I didn’t know if she would be able to talk; her shoulders were convulsing in sobs. But everyone in that classroom, everyone on that floor—shit, every soul in North Memphis likely heard Mya as she tilted her head up to look at me and wailed that planes were dropping from the skies and that one had hit Daddy’s work.

CHAPTER 21

Joan

2002

I’d been taking art classes at Rhodes after school this fall, just like I did during my junior year. Rhodes displayed all the art students’ work in a small show each year, and last spring mine was included for the first time. I was the only high school student featured in the showcase. I don’t know for sure, but I had to think that was part of the reason they’d offered me a full ride for the following year. There was no way I’d have been able to go otherwise—it was a dream come true. And that would never have happened without Professor Mason. You got grit, girl, he’d say, standing behind me as I painted. He’d stroke his long white beard and repeat it: You got grit.

One Saturday, he asked me to stay behind.

“Joan?”

Students were filing out of the now-dark studio and into the fading fall light. I was bent over my large portfolio, packing up my pencils.

“Professor Mason?”

He leaned on an intricately carved ebony cane. He threw up a free hand. “Call me Bartram.”
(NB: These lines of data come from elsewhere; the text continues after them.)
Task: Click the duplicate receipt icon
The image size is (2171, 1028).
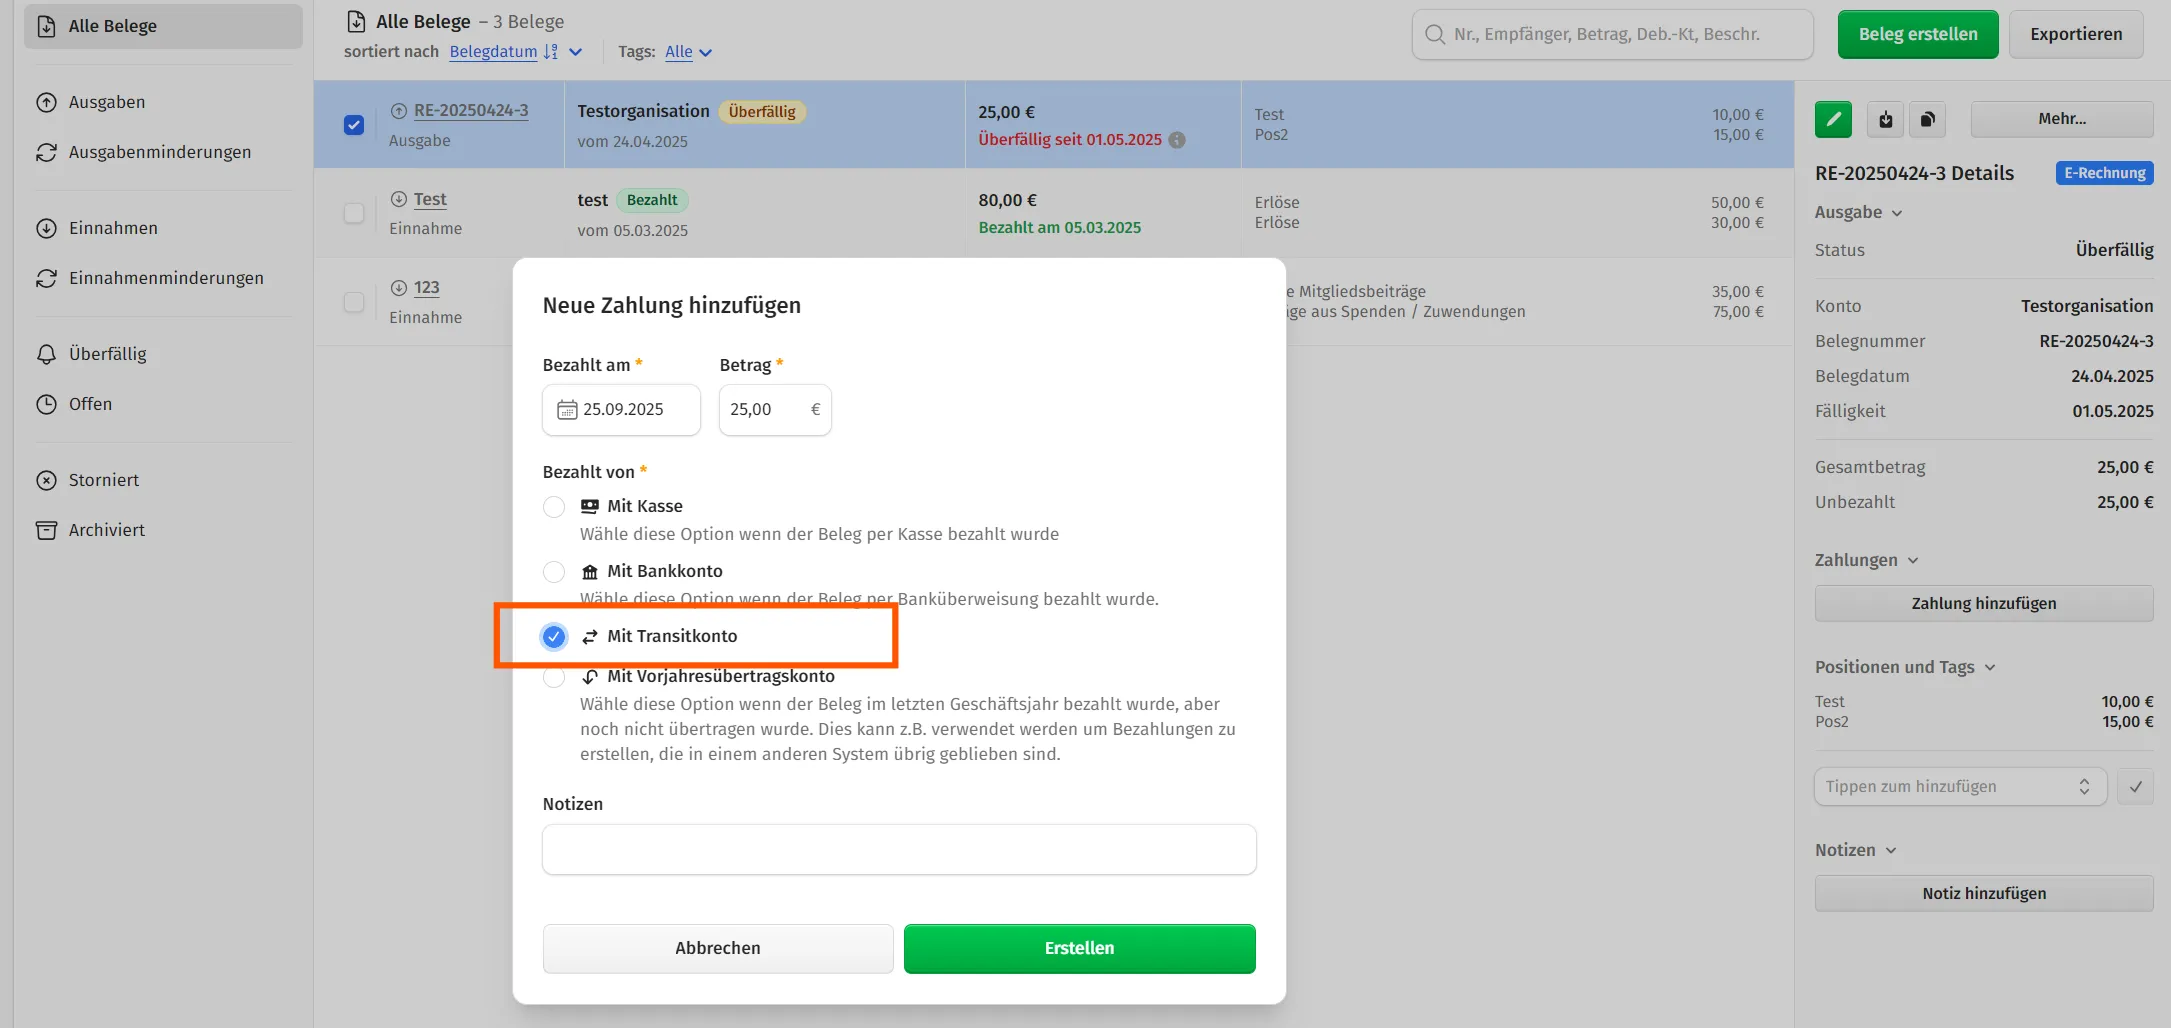Action: click(1927, 119)
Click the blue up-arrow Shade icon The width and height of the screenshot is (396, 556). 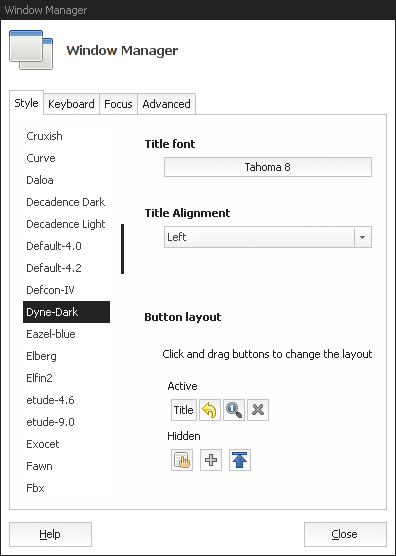tap(240, 460)
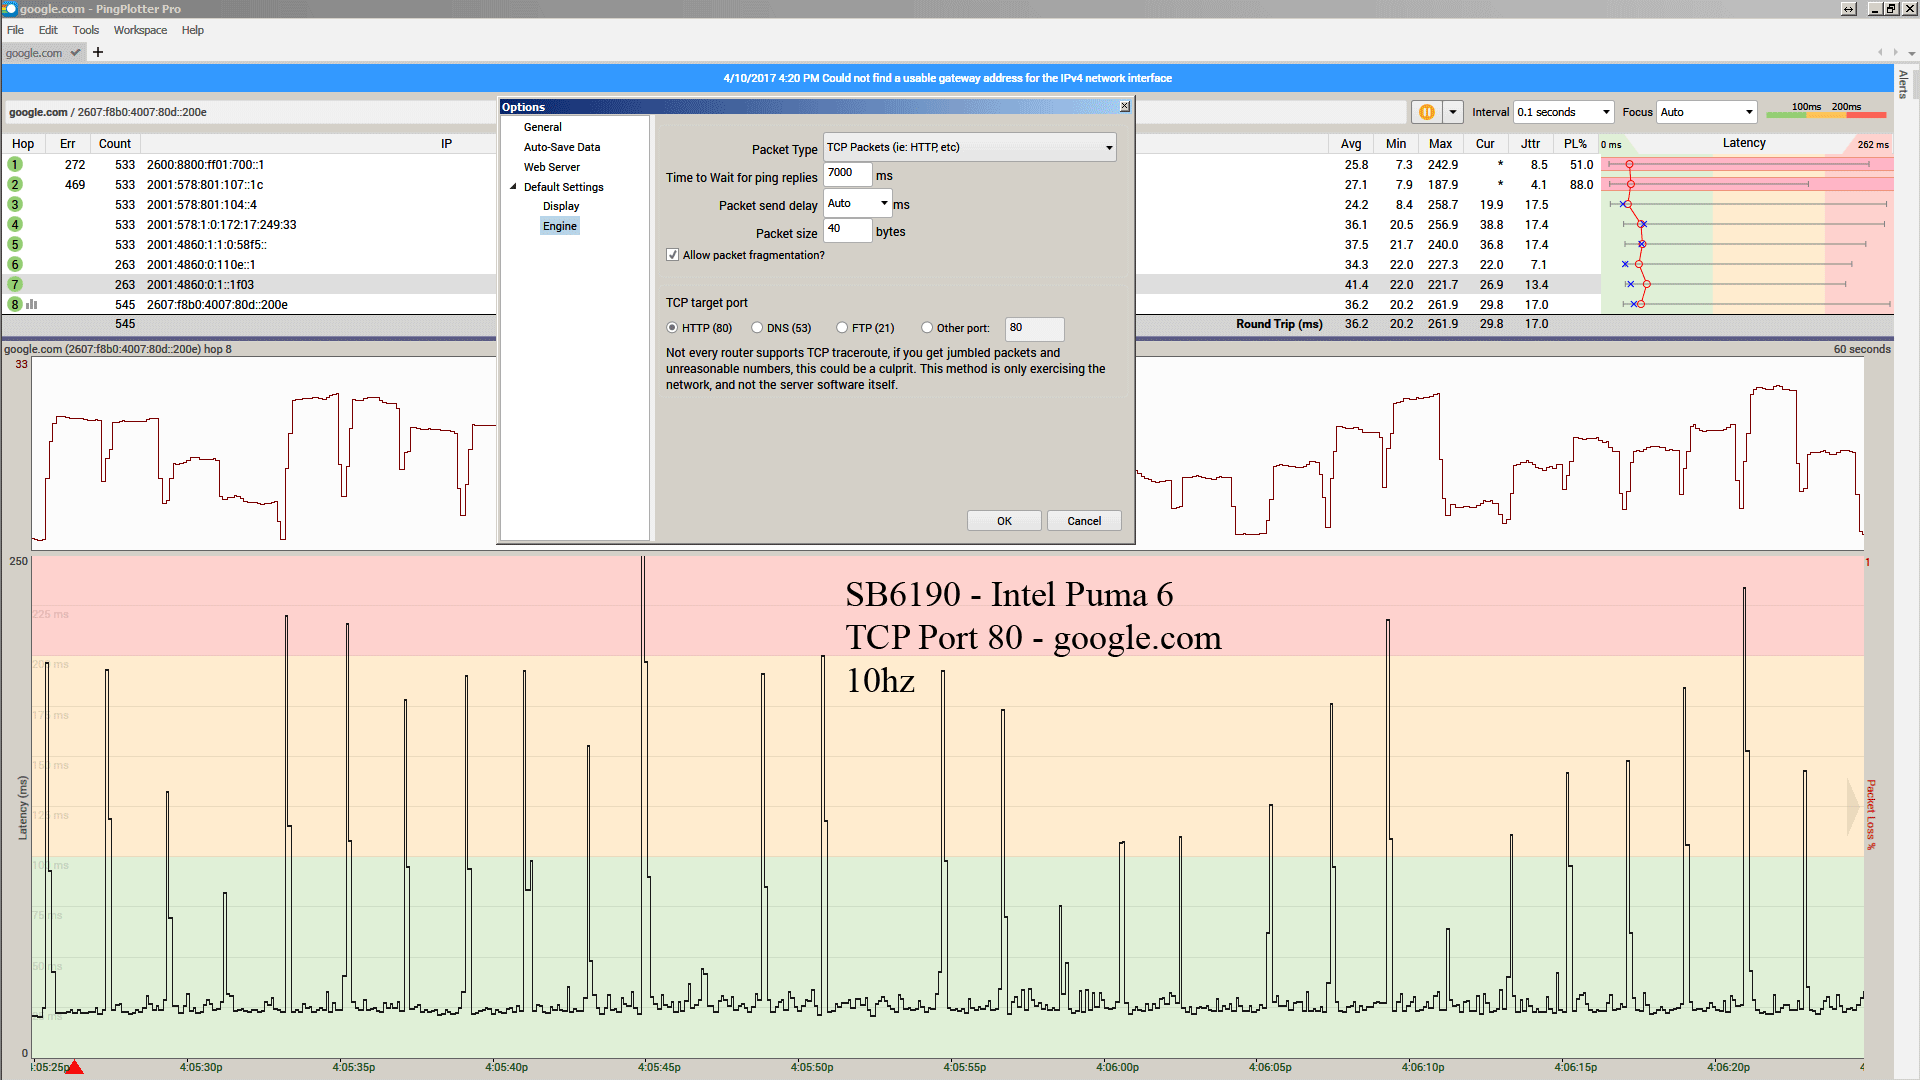1920x1080 pixels.
Task: Click the 100ms/200ms latency color scale
Action: tap(1825, 112)
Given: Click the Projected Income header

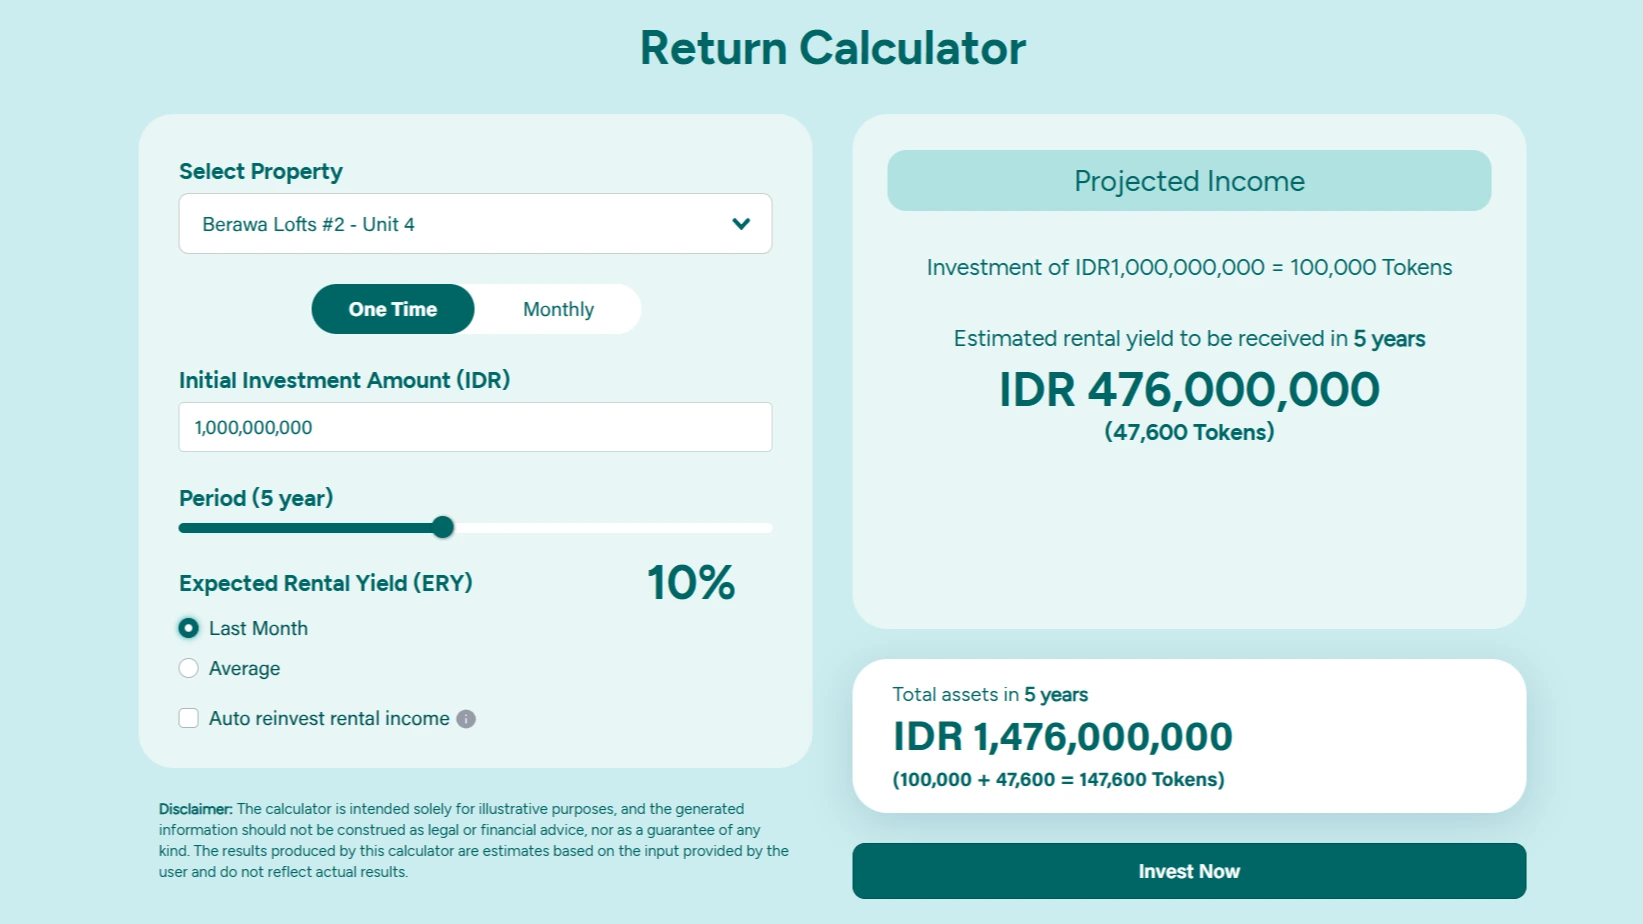Looking at the screenshot, I should pyautogui.click(x=1189, y=181).
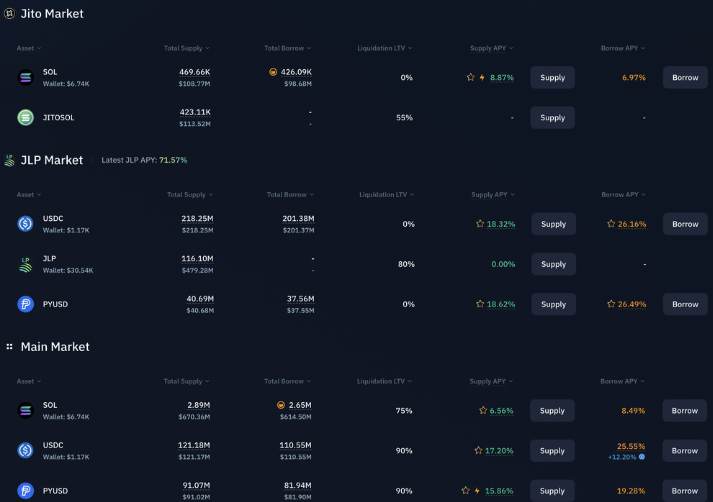Click the info icon beside +12.20%

point(642,457)
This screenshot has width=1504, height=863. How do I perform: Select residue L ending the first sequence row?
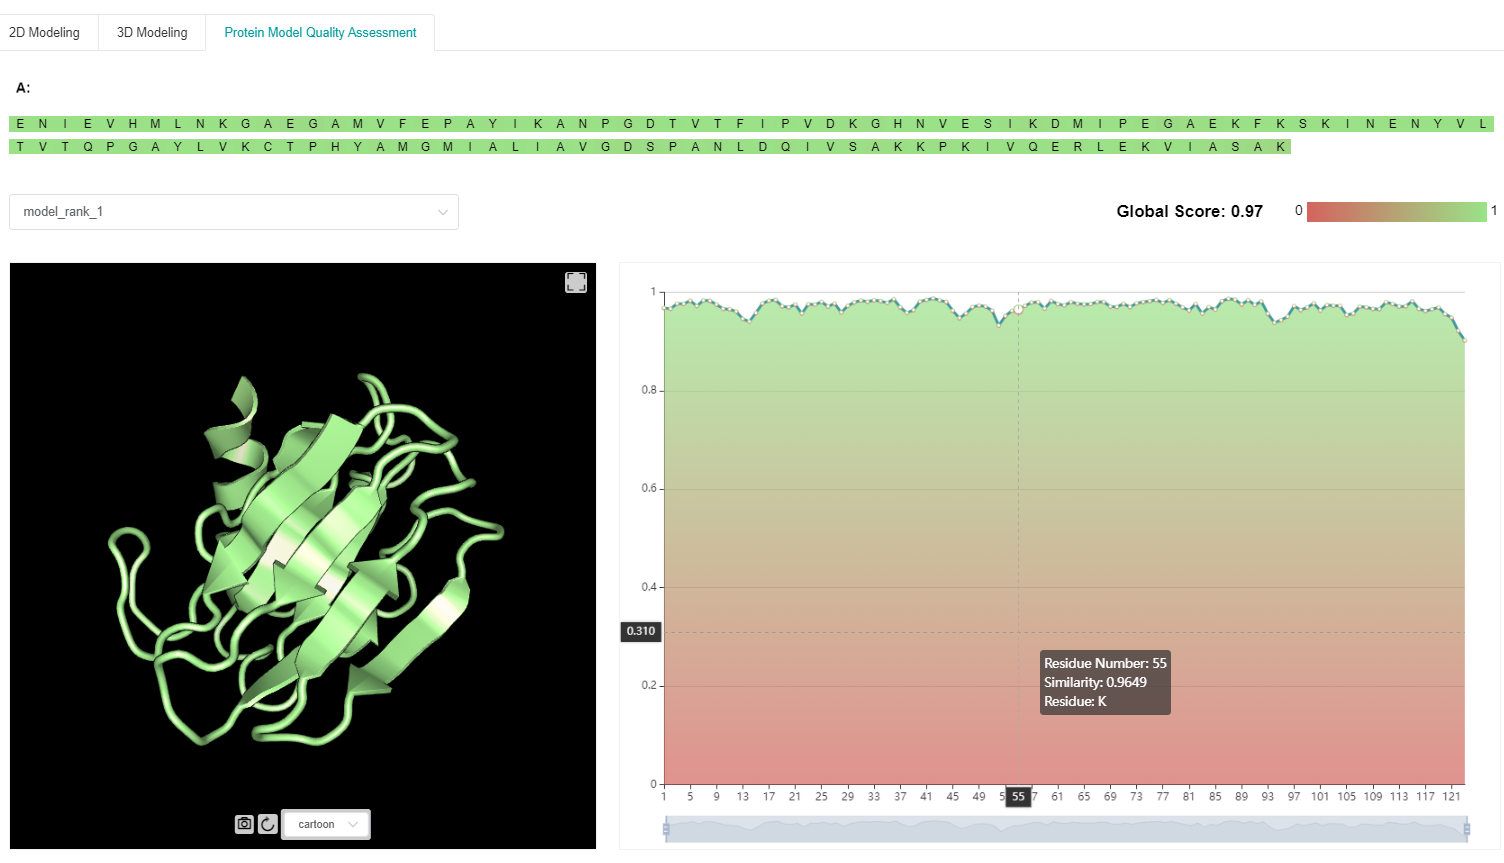[x=1482, y=124]
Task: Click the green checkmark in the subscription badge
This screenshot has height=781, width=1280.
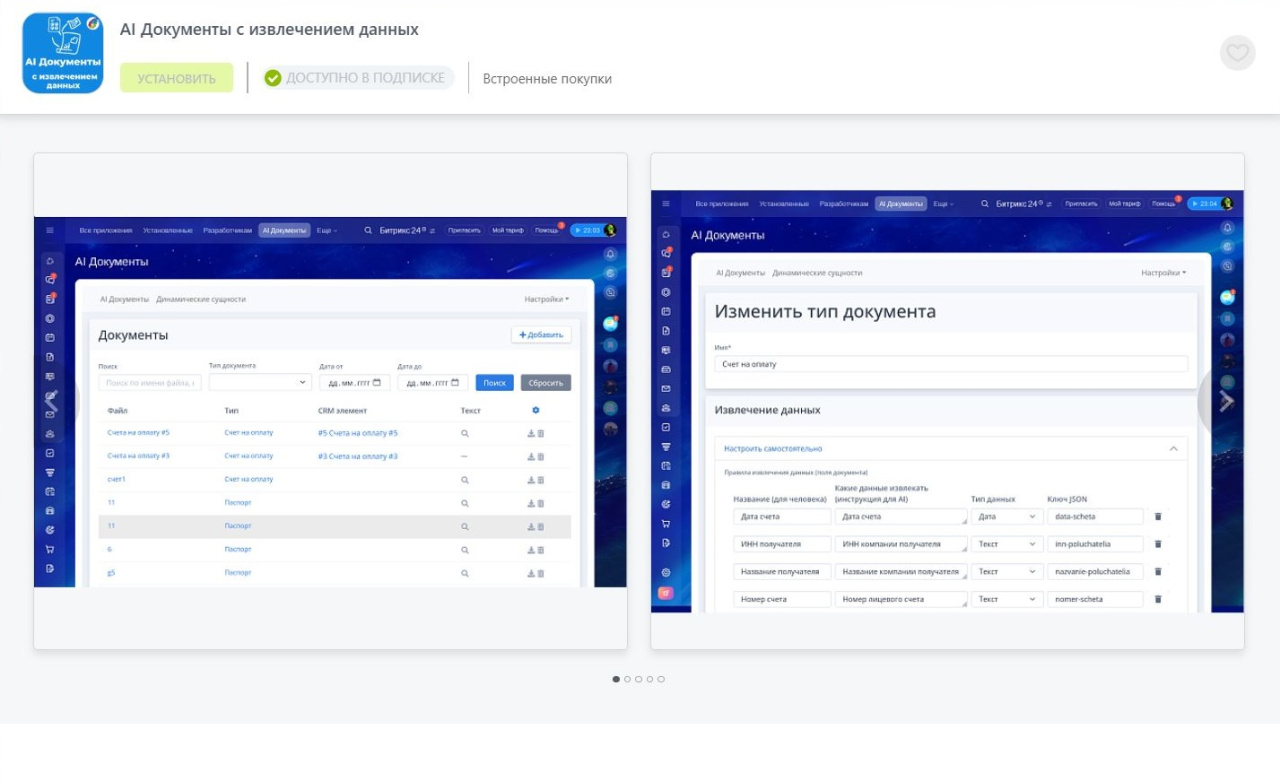Action: tap(273, 78)
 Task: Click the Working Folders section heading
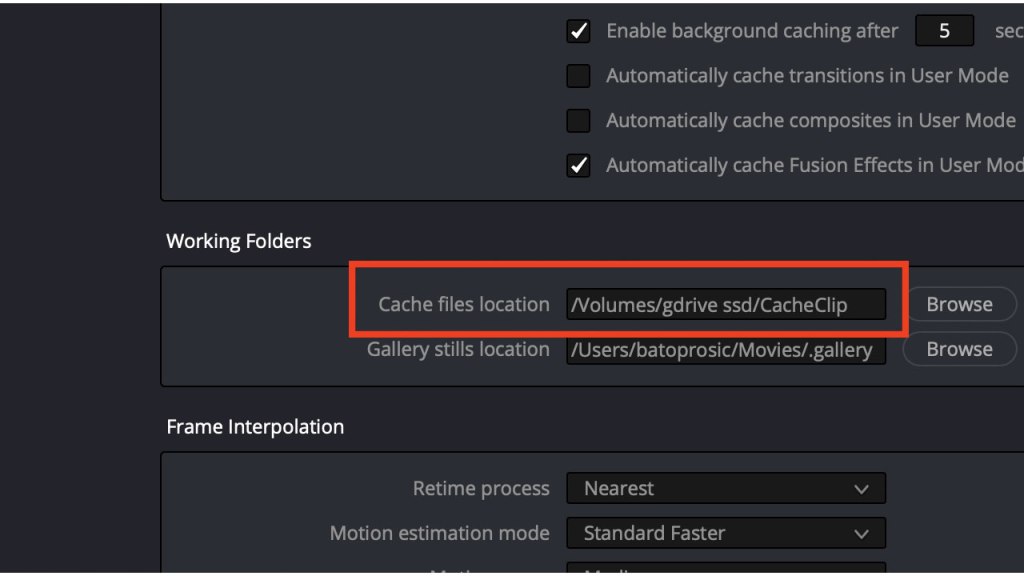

“I’m not doing that; Mama would fillet me.” I smiled.

“Listen, Joan, where are you going after this?”

“Home,” I said.

“You know damn well what I meant.”

“You know where I’m going,” I said warily. I went back to packing up my things.

Rhodes. The argument with my mother, though it had happened the month before, still brewed hot in my thoughts. I could still hear her voice: pleading, defiant. Same as mine.